-Samrita Bharua (firstname.lastname@example.org)
An oleoresins manufacturing company primarily for industries ventured into bringing a highly technical product for the retail consumer in the form of an innovative one drop solution. What is interesting is that the drop can be added to anything where one would use spice, not limiting just to beverage or confectionary. Spice Drop’s head of branding Harshita Shah tells Kitchen Herald of what it takes to think of such a product that is well ahead of its time –
Could you tell us more about your company Universal Oleoresins and the brand ‘Spice Drop’?
The company is called Universal Oleoresins and was incorporated in 1981. A family owned business, it was started by my father and his brothers. Started as a small oleoresin manufacturing company in Kerala, is now one of the leading manufaturers in India. Oleoresins by itself are very concentrated and are oil based, hence do not mix with water. The process of making oleoresins is extracting and blending basically oil plus resins. The oil contains the aroma of the spice. So we extract the oil through distillation and then we extract the resin, where all the other active ingredients of the product are there. And what is left out is the organic matter which we then don’t require. With no moisture left in the product, now we mix the oil and the resin it becomes oleoresin. It has the smell, the aroma, flavor, the taste, and all the active goodness in it. We also do not add any preservatives as such.

Requests
[1] According to the Spice Drop interview, in what year was Universal Oleoresins incorporated?
[2] Write out the Spice Drop interview from "An oleoresins manufacturing" up to and including "brand ‘Spice Drop’?", putting "soup" in place of "beverage".
[3] Extend the Spice Drop interview by continuing it after its final sentence.

Dataset
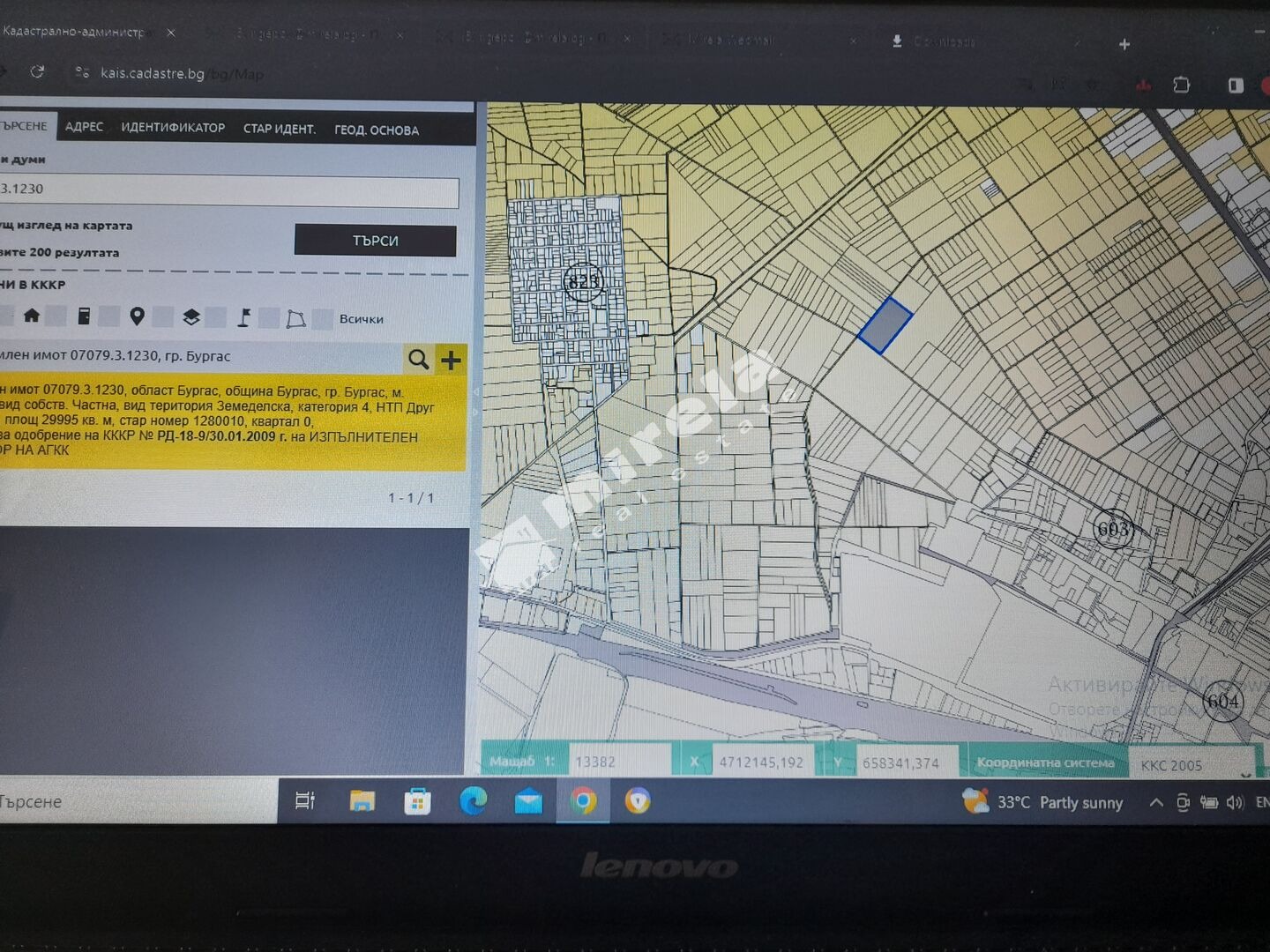The height and width of the screenshot is (952, 1270).
Task: Click the house icon filter
Action: [32, 316]
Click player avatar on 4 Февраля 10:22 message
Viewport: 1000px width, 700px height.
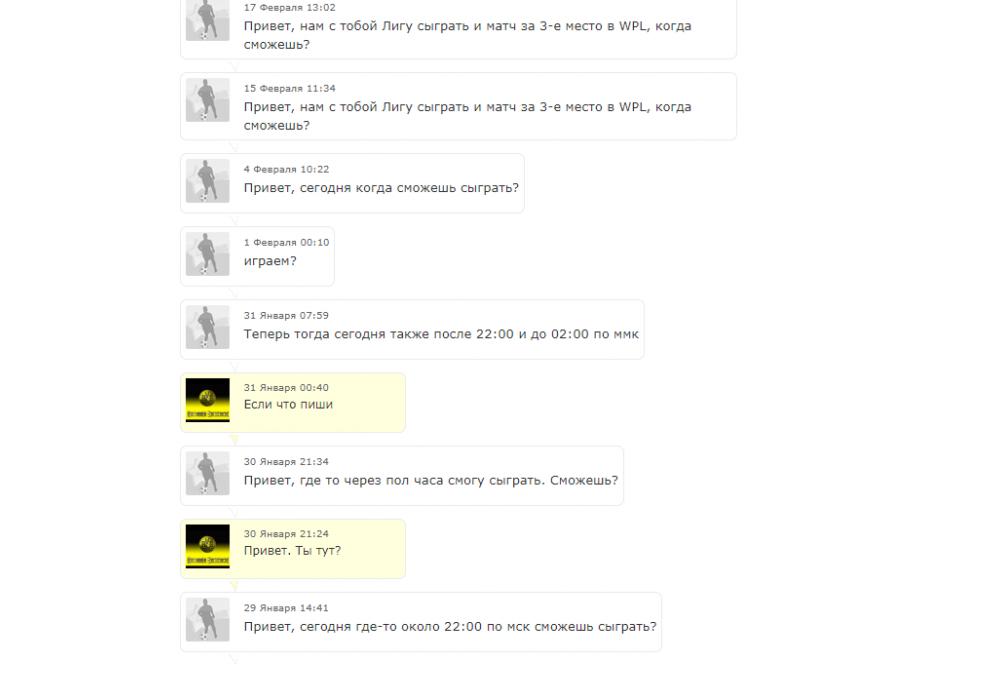tap(207, 181)
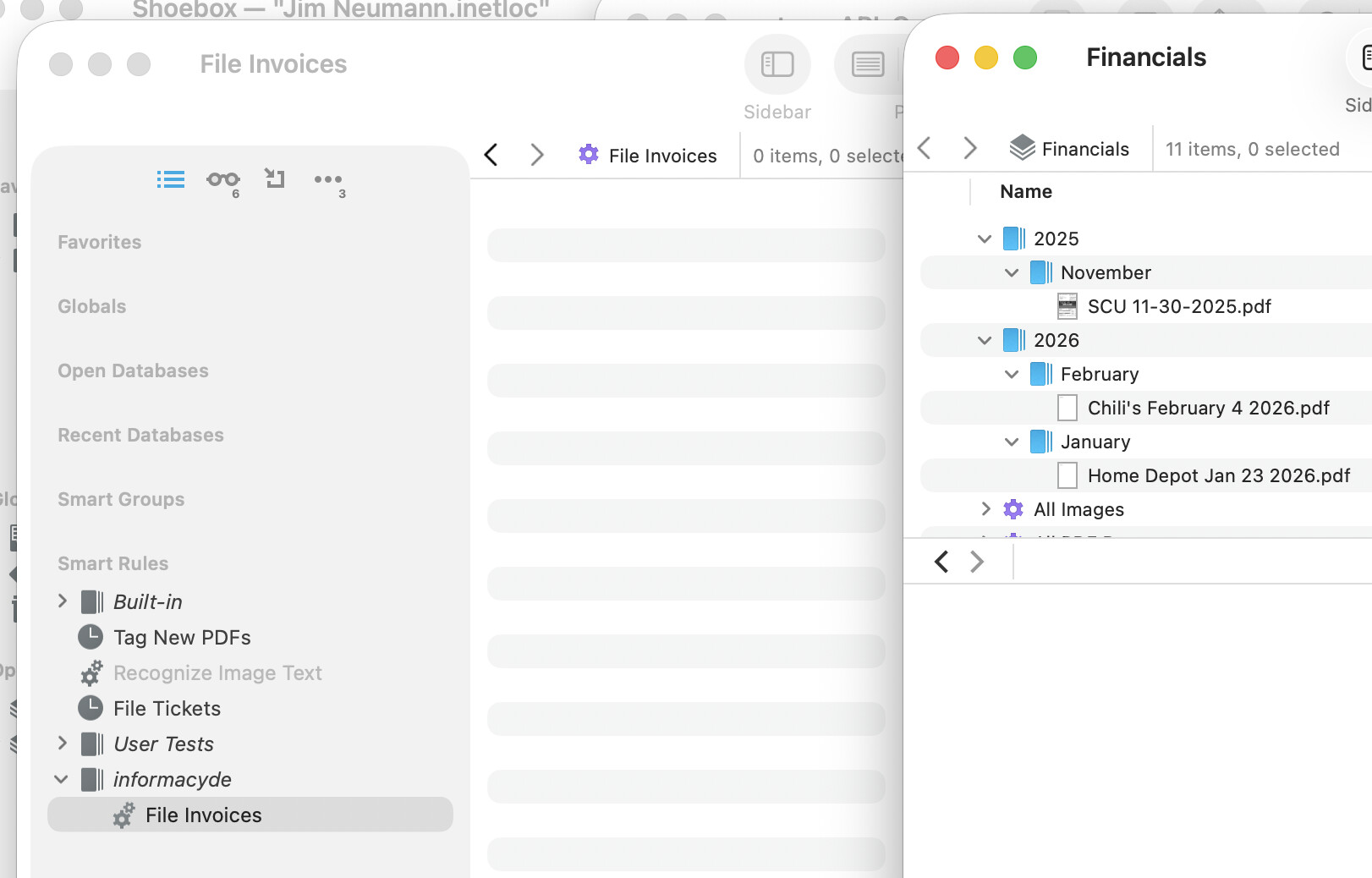
Task: Select Chili's February 4 2026.pdf
Action: 1208,408
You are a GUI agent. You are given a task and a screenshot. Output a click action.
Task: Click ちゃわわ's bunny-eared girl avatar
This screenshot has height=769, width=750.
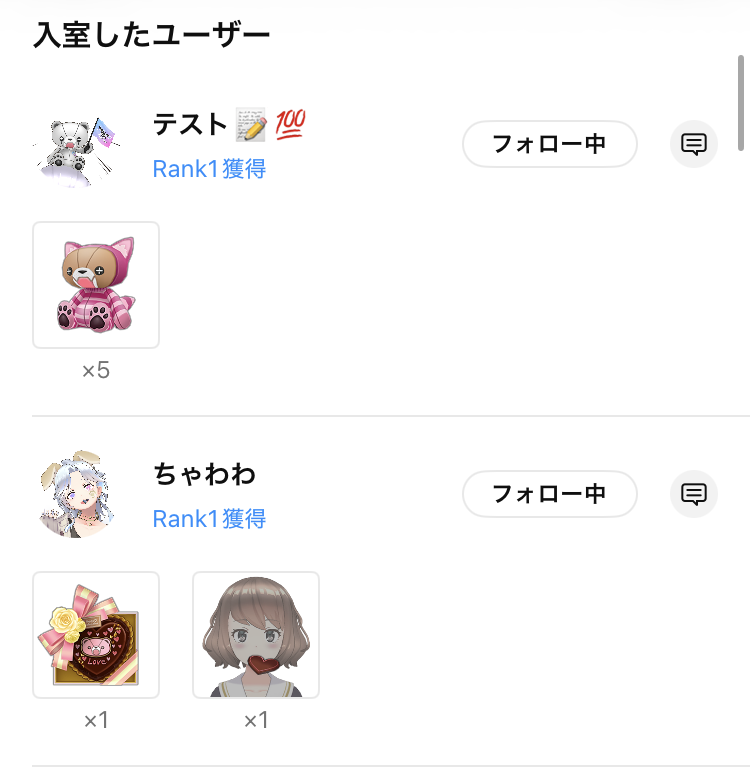click(76, 494)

The responses
[1] 1981

[2]
An oleoresins manufacturing company primarily for industries ventured into bringing a highly technical product for the retail consumer in the form of an innovative one drop solution. What is interesting is that the drop can be added to anything where one would use spice, not limiting just to soup or confectionary. Spice Drop’s head of branding Harshita Shah tells Kitchen Herald of what it takes to think of such a product that is well ahead of its time –
Could you tell us more about your company Universal Oleoresins and the brand ‘Spice Drop’?

[3]
Oleoresins are used basically in the food industry and is a very niche technical product. In the food industry, they prefer using oleoresins rather than whole spices because of the superior nature of this extracted product. It has a very long shelf life, it is much more economical because it is industrially extracted, and of course, all the goodness of the extract remains intact. It is also much more potent and is much easier to use. So, if you see in the dairy or the food confectionery industry, these companies prefer to use spice oleoresin. Back then not many companies were into it and even now it is a very technical field and very few companies are into oleoresin.
Since it is such an innovative product, the family thought why not bring it out for consumers. They worked on making this product a consumer friendly one, by reducing the concentration and also making it water soluble. Further, they made it innovative as a one drop solution. And that is how they came up with Spice Drop in 1991, ten years after they started the oleoresins manufacturing business. We are very proud to say that ‘Spice Drop’ is the pioneer of oleoresins for consumers.
While you initially started from the Kerala market, how do you plan to expand your business?
This idea was way too ahead of its time. Even till this day, it’s a concept which needs to be communicated to people.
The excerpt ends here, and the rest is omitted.